Relacionando o conceito de fatores com a adequação das repostas, Simon (2005) conclui que soluções consideradas adequadas são favorecidas pelo predomínio de pulsões de vida; soluções pouco adequadas são favorecidas pela inconstância na predominância de pulsões de vida e de morte, sendo que ora uma predomina, ora a outra predomina; já as soluções pouquíssimo adequadas são favorecidas pelo predomínio das pulsões de morte, insuficiência das pulsões de vida ou, em casos raros, pelo predomínio excessivo das pulsões de vida.

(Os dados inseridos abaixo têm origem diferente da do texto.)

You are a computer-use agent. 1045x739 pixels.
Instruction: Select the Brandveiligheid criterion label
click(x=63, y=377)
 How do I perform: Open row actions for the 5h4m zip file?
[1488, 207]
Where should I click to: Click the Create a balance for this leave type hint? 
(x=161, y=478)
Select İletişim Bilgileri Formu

Quando os mecanismos de defesa tornam-se rígidos, quer por insuficiência, quer pelo excesso, o indivíduo fica predisposto a soluções menos adequadas, com poucas gratificações e com conflitos, seja com o superego, com o id, com o meio externo, ou com todos eles. Essa rigidez é considerada como fator interno negativo, já a flexibilidade dos mecanismos de defesa é considerada como fator interno positivo. Com o predomínio de respostas pouquíssimo adequadas, há a tendência de uma piora do quadro, dando vazão a um processo degenerativo decorrente de pulsões de morte (SIMON, 2005).

Para o enfrentamento e busca de solução inerentes a qualquer situação-problema, o sujeito utiliza as funções egóicas para lidar com os fatores internos e externos. No caso das tensões internas (necessidades, desejo e emoções) o ego é responsável por harmonizar o id, o superego e os fatores externos, sendo mais eficazmente adaptado aquele indivíduo que consegue obter essa harmonização de modo mais satisfatório, conforme os critérios propostos pelo próprio Simon (1989; 2005).

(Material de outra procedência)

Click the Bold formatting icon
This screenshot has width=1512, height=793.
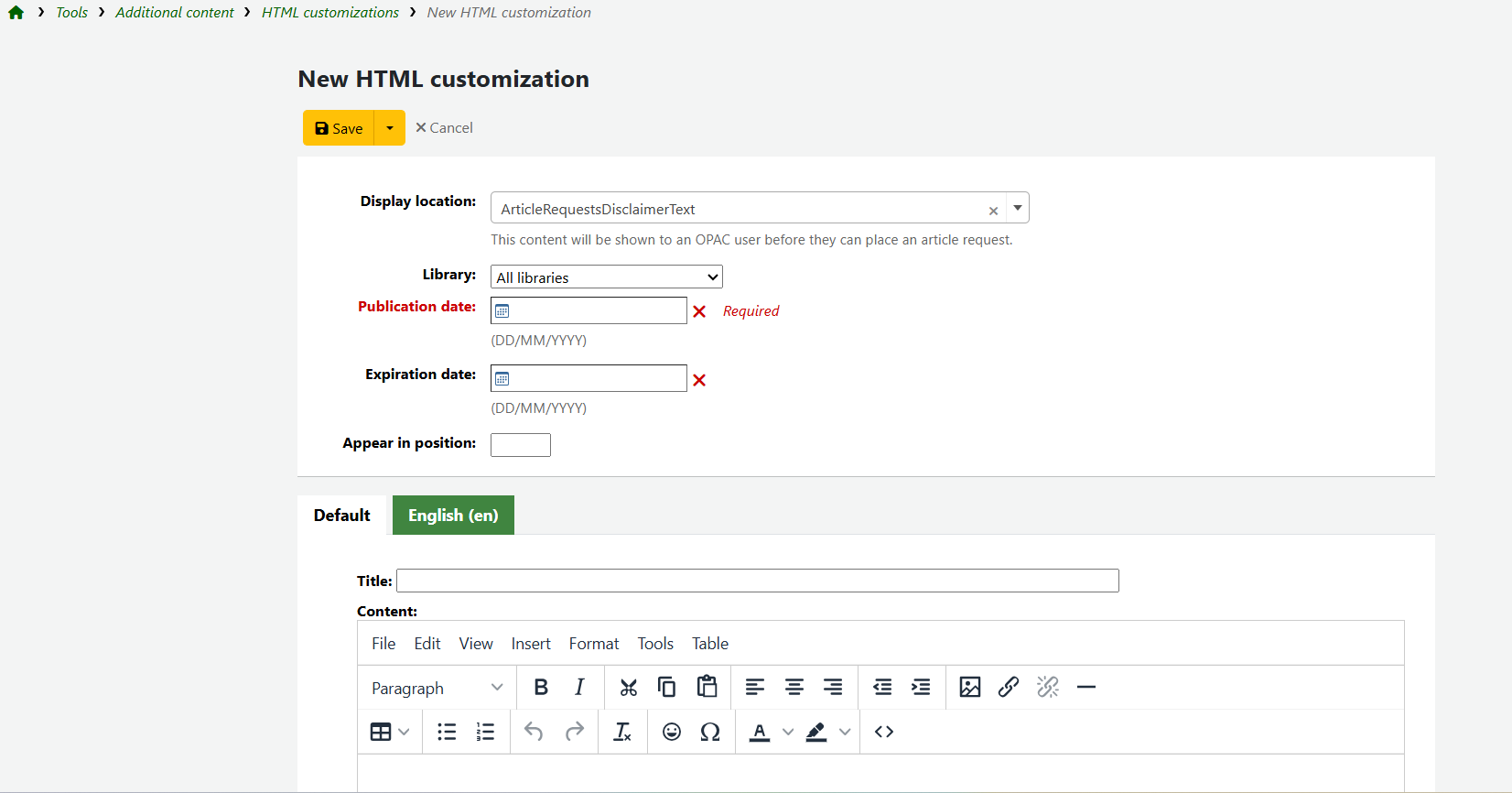pyautogui.click(x=541, y=688)
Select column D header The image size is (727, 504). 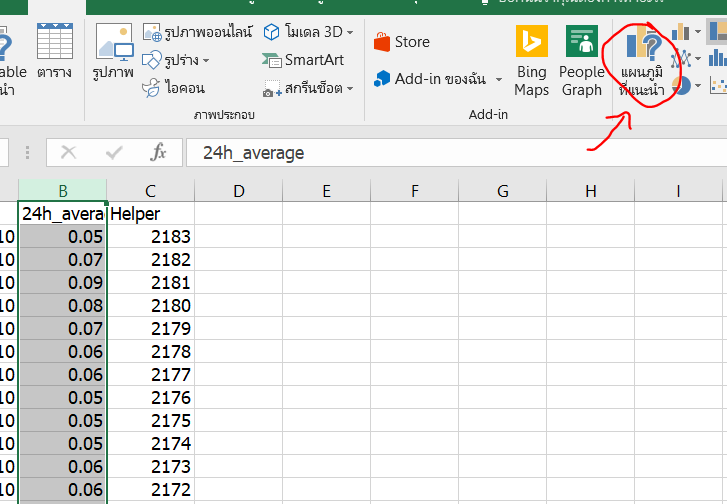point(238,191)
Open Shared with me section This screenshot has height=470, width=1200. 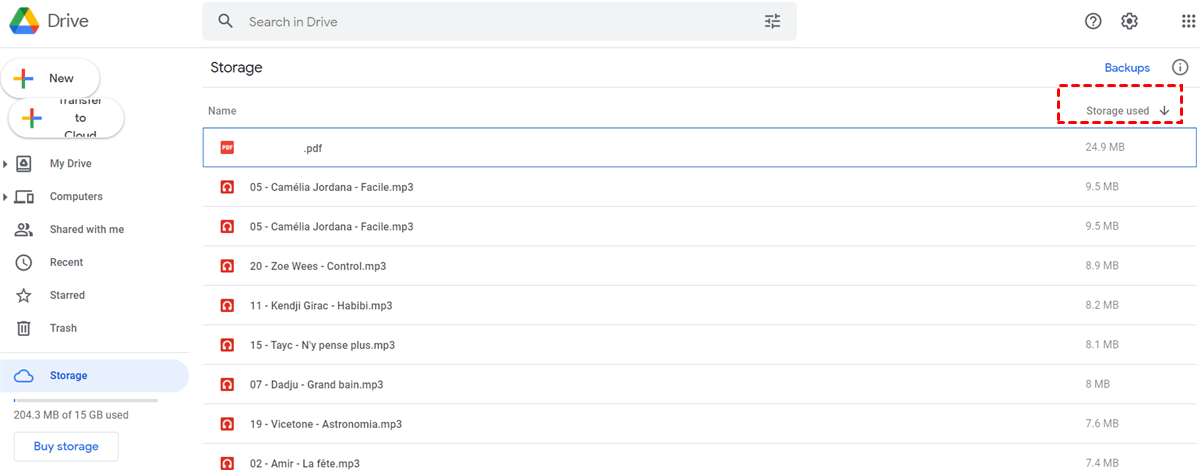[x=86, y=230]
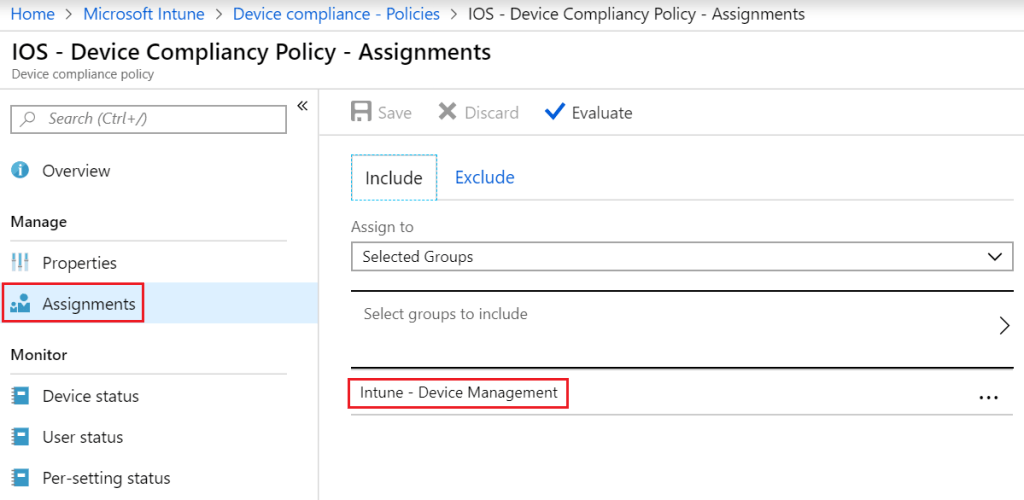The height and width of the screenshot is (500, 1024).
Task: Click the Device status notebook icon
Action: click(x=20, y=396)
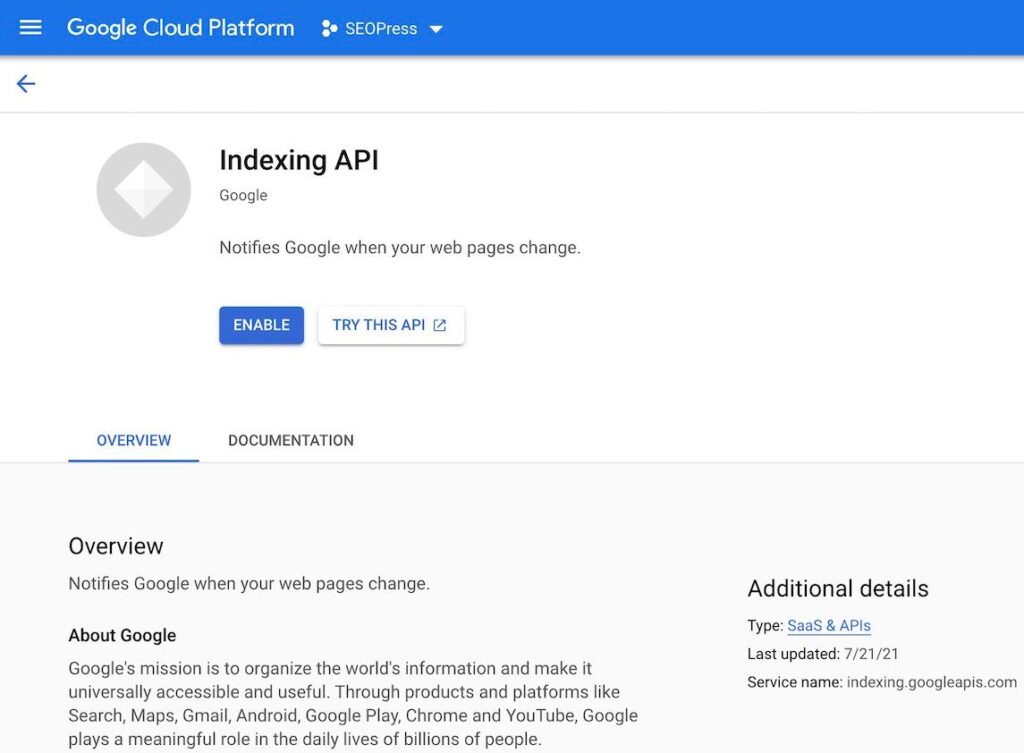Expand the SEOPress project dropdown arrow
Image resolution: width=1024 pixels, height=753 pixels.
(436, 29)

Tratando especificamente sobre a adaptação de mães de crianças com paralisia cerebral, Coelho, Matos e Monteiro (2002), apresentam uma revisão teórica sobre a adaptação de mães de crianças com paralisia cerebral, a partir de uma abordagem cognitivista e de coping. Descrevem que a mãe vive durante a gestação um período em que o vazio causado

pelo “suspense” de quem será esse filho é preenchido por fabulações idealizadas e aterroradoras e que, após receber o diagnóstico de paralisia cerebral, a mãe alterna em períodos de superproteção e de rejeição da criança, sendo que essas mães têm maior tendência à doença mental do que mães que não possuem filho com deficiência.

Com relação à adaptação de mães de crianças com doença crônica e de mães de crianças com deficiência, a adaptação desses dois tipos de mães é similar, já que os dois quadros clínicos ocasionam alterações permanentes nas condições de vida e diminuição da adaptação e funcionalidade em comparação à criança sem doença crônica ou deficiência. Para esses dois tipos de mãe, também descrevem que a doença crônica ou deficiência do filho se torna parte da condição de vida da mãe (COELHO, MATOS e MONTEIRO, 2002).

Os autores apresentam alguns modelos adaptativos e descrevem que, apesar de divergências teóricas quanto à adaptação de mães de crianças com doença crônica ou deficiência, a literatura consultada aponta maior ocorrência de mal-estar, depressão, ansiedade, hostilidade, maiores níveis de stress, recurso a tratamento psicológico e psiquiátrico nas mães de crianças deficientes, se comparadas aos pais dessas crianças ou a mães de crianças sem doença crônica (COELHO, MATOS e MONTEIRO, 2002).

Descrevem que essa visão é criticada por outros autores que defendem que há famílias com adaptação positiva à deficiência de um de seus membros. Para os autores, em uma visão da psicologia cognitiva, essas mães apresentam melhor adaptação e menor ocorrência de doença mental do que seus maridos (COELHO, MATOS e MONTEIRO, 2002).